__TASK INSTRUCTIONS__:
Please output the section of the listing below that opens with the line containing "Task: Insert a table using the table icon" and closes with the line containing "Click the word", exactly and with nothing else.

__SUPPLIED INFORMATION__:
Start of Block

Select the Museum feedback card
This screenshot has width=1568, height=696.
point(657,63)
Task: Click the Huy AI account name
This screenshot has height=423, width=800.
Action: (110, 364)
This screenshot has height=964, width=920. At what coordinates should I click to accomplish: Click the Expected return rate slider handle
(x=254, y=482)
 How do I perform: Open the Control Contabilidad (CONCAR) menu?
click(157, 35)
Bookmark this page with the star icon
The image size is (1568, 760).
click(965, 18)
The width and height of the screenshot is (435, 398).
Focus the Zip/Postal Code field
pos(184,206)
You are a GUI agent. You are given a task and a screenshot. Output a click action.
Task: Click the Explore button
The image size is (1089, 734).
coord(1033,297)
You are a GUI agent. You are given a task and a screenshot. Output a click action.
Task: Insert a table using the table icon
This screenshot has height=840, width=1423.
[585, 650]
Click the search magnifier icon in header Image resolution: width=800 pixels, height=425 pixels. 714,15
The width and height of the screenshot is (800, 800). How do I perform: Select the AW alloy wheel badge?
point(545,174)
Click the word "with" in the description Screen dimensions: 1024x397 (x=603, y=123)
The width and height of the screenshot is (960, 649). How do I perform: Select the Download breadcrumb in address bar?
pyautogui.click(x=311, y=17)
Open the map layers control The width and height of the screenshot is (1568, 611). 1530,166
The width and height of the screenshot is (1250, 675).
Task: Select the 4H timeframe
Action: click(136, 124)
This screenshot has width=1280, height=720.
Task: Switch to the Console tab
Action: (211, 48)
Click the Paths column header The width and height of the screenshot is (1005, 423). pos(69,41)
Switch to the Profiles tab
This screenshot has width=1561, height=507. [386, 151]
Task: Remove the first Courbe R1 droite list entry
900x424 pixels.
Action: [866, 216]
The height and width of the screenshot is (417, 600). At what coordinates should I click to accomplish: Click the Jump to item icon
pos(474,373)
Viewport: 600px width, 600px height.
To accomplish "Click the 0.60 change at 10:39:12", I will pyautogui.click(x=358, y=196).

End of Block

__RESPONSE__:
Task: Insert a table using the table icon
This screenshot has height=840, width=1423.
[585, 650]
Click the search magnifier icon in header Image resolution: width=800 pixels, height=425 pixels. 714,15
The width and height of the screenshot is (800, 800). How do I perform: Select the AW alloy wheel badge?
point(545,174)
Click the word "with" in the description Screen dimensions: 1024x397 (x=603, y=123)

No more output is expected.